Last week’s filter project is now a standard part of Typo, so I’ve been spending time on a new Typo project: unified RSS feeds. Typo has had support for RSS 2.0 and Atom 0.3 for months, as well as RSS feeds for site-wide comments, site-wide trackbacks, and per-article comments. Each feed was generated by its own distinct view code. This wasn’t scaling very well–every time we add a new feed type (like per-category or per-tag feeds), we have to write a bunch of new code and copy existing templates, and replicate that work once for each feed format that we want to support.
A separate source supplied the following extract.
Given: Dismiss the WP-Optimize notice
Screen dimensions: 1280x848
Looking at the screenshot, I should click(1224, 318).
That’s why most of the feed types were only available in RSS–creating Atom feeds for them was too much work and too error-prone.
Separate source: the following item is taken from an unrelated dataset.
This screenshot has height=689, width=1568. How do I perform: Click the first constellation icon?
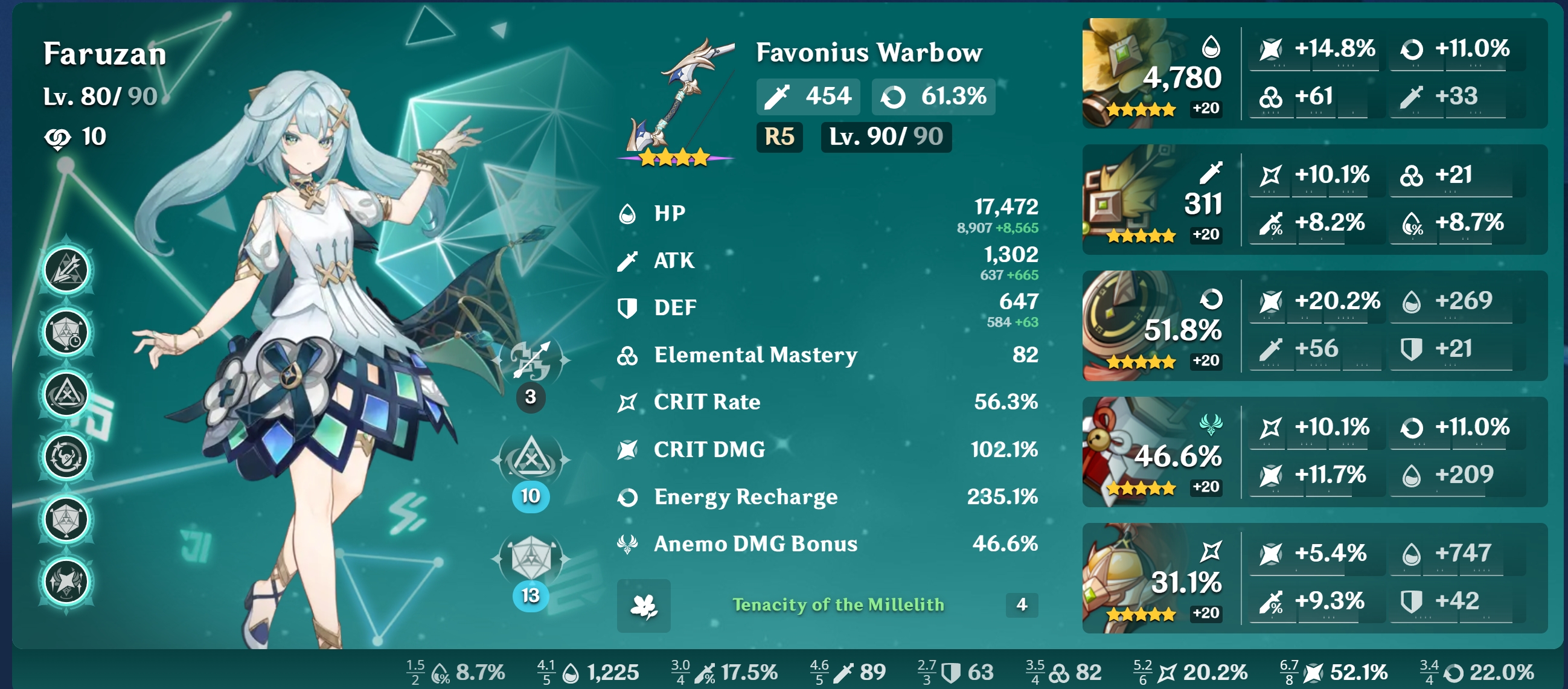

So I decided to rip all of the feed code out and replace it with a new system. Instead of having one template per feed type, I have one master template per feed format (RSS 2.0, Atom 0.3, and now Atom 1.0), plus a per-item template for articles, comments, and trackbacks in each format. That’s a total of 12 templates for 3 different formats. My controller then generates a list of items based on some set of queries and then asks the view to assemble itself based on the type of items that it finds in
@items. So the recent articles RSS feed produces a list of the 15 most recent articles, shoves that into
@items, and asks the view to take care of it. The trackbacks Atom feed works the same way–
@items gets a list of the 15 most recent trackbacks and the same basic view logic does the work. Mixed-type feeds like the article+comments feed work too. This will make adding new feed types mostly trivial.
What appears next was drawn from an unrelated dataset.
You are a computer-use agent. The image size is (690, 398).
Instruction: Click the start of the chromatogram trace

While I was at it, I added Atom 1.0 support. NetNewsWire 2.0.1 has Atom 1.0 support, so it’s time for us to add it too. Because of our nice new template infrastructure, every feed type that was available in RSS before is now available in Atom 1.0 as well. I also added per-category and per-tag feeds, although they aren’t linked in anywhere yet, so users have to type in the feed URL by hand in order to use them.
The big problem with having so many different feed types (6 types times 3 different formats) is keeping them all standards-compliant. Ruby doesn’t have a feed validator class yet, so I decided to cheat. The Python code from feedvalidator.com is available from SourceForge, so I grabbed it and installed it locally. Then I took their demo wrapper, copied it into
/usr/local/bin/feedvalidator, and told Typo’s feed tests to test each feed type using the Python validator code. This helped immensely, and I was able to get all three feed formats back into compliance in no time at all. Frankly, this was the coolest application of unit testing that I’ve ever done, and it was massively and immediately useful. I’ve been trying to get into unit tests for a long time, and this is the first time that I feel like I’m really getting things right.
Hopefully I’ll be able to commit this to the Typo trunk later tonight, and then I can move on to my next little Typo project. I’m not really sure which one to pick up next–either podcasts, context-sensitive sidebars, action caching, statistics, or schema generation from migrations. So many choices.